Menjadi penerus bangsa bukanlah hal yang mudah. Apakah kita sanggup memutar roda negara ini suatu saat nanti? Tanggung jawab tersebut mengharuskan kita sebagai anak Indonesia untuk meningkatkan pengalaman dan pengetahuan tentang negara ini. Salah satu caranya adalah dengan mengikuti kegiatan kerelawanan, seperti yang dilakukan Hofyan Nazaki. Lelaki berumur 25 tahun ini merupakan seorang tamatan Jurusan Ilmu Komunikasi Universitas Islam Negeri Sunan Kalijaga. Sedari dahulu ia memang menyukai kegiatan traveling karena ia suka berinteraksi dengan orang baru dan mempelajari banyak hal, khususnya kebudayaan suatu daerah. Maka dari itu, sembari menambah pengalaman dengan mengikuti banyak kegiatan relawan, ia juga berkelana ke tempat-tempat baru yang belum pernah ia kunjungi.

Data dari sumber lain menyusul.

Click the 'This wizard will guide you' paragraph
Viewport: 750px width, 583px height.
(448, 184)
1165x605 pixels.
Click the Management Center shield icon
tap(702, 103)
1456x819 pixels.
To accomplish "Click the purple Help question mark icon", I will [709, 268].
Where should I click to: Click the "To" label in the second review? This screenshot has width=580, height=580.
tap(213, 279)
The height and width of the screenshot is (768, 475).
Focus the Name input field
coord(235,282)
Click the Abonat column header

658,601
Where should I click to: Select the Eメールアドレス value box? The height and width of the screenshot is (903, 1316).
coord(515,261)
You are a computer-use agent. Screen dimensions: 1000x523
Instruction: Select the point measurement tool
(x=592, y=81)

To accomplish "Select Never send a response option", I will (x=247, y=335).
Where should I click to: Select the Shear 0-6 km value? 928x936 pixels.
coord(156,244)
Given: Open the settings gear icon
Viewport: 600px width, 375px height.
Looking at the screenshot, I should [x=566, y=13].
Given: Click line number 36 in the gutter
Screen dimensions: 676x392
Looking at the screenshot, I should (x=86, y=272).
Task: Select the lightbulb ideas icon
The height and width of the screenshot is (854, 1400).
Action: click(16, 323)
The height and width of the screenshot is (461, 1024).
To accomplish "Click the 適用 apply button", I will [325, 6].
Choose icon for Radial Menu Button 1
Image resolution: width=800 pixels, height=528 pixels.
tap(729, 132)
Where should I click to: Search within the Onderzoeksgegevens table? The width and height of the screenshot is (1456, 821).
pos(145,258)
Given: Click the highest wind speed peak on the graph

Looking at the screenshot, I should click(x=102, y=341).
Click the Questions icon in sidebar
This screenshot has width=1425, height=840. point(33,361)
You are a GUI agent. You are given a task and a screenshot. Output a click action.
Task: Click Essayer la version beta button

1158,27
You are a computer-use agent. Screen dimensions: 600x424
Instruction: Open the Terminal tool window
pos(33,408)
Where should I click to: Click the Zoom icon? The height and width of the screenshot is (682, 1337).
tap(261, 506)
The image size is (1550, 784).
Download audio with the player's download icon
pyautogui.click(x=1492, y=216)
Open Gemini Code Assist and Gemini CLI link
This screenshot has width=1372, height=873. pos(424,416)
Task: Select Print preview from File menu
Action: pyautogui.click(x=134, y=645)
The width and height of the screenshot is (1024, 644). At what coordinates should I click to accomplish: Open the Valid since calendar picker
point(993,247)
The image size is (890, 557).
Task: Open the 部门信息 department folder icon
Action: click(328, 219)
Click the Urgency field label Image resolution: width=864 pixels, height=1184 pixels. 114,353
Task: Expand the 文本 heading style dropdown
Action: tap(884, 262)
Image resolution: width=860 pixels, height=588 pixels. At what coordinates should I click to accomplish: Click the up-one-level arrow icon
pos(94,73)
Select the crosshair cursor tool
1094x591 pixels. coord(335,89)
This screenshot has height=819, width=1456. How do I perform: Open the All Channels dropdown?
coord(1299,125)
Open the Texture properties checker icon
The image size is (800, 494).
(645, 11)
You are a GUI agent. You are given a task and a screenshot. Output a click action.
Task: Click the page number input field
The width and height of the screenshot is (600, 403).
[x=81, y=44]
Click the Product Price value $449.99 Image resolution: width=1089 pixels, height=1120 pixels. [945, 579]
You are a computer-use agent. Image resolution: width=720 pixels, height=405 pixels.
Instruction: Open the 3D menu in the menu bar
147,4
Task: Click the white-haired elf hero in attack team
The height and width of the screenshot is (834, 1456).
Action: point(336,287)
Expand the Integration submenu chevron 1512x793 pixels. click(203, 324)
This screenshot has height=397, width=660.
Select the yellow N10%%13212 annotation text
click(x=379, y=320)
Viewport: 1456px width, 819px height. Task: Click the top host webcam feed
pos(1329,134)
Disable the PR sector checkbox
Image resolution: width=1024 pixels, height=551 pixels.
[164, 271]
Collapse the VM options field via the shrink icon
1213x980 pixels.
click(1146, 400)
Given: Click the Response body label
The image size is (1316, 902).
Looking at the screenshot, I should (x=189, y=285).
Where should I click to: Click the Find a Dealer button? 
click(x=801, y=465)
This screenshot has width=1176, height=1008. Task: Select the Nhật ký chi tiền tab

Dari minatnya tersebut, ia pun terdorong untuk mendirikan Global Youth Ambassador (GYA) pada tahun 2019. Singkatnya, GYA merupakan wadah anak-anak muda Indonesia berkumpul dan berdiskusi untuk menyelesaikan masalah-masalah di daerah tertinggal. Program ini sudah berjalan selama hampir tiga tahun dan memiliki berbagai fokus dalam pelaksanaannya, yaitu pendidikan, kesehatan, ekonomi lingkungan, dan pariwisata. Melalui program tersebut, sosok yang biasa dipanggil Kahof ini ingin memaksimalkan keterlibatan anak muda di Indonesia dalam berkontribusi bagi negara. Namun, sebelum memberanikan diri untuk membentuk organisasi kerelawanan ini, ia memulai segalanya dari nol, yakni sebagai seorang mahasiswa biasa yang berkuliah sambil bekerja dan menemukan titik jenuh. “Masa dari pagi sampai malem hidup cuma kuliah, kerja, kuliah, kerja, terus-terusan selama dua tahun?” Hal inilah yang membawa Hofyan ke turning point penting dalam hidupnya.
Berangkat dari kejenuhannya di tahun kedua kuliah, ia pun memutuskan untuk mengikuti kegiatan relawan internasional ke Pattani, salah satu provinsi di selatan Thailand, pada tahun 2017. Kemudian, setelah mengikuti beberapa program relawan dalam hidupnya, ia pun memutuskan untuk membentuk programnya sendiri. Salah satu alasan mengapa ia berani untuk membentuk program relawannya sendiri ialah karena ia tidak ingin dirinya hanya menjadi pengikut saja. Menurutnya, Indonesia memiliki banyak potensi dan sumber daya manusia yang dapat diunggulkan. “Kalo gue cuma bisa ngikutin orang doang, otomatis, ya, dampak yang bisa gue kasih hanya sekecil itu. Tapi kalau gue bikin sendiri, mungkin potensi gerakan ini untuk bisa lebih besar itu lebih gede dibanding ngikut terus.” Sebelumnya, Hofyan hanya tertarik untuk mengikuti kegiatan relawan di luar negeri karena menurutnya kegiatan relawan di Indonesia masih belum terlalu memberikan dampak positif bagi hidupnya. Bahkan, seumur hidup ia tidak pernah menginjakkan kaki di luar Pulau Jawa. Meski begitu, seketika pandangannya berubah ketika memulai perjalanannya sebagai seorang relawan.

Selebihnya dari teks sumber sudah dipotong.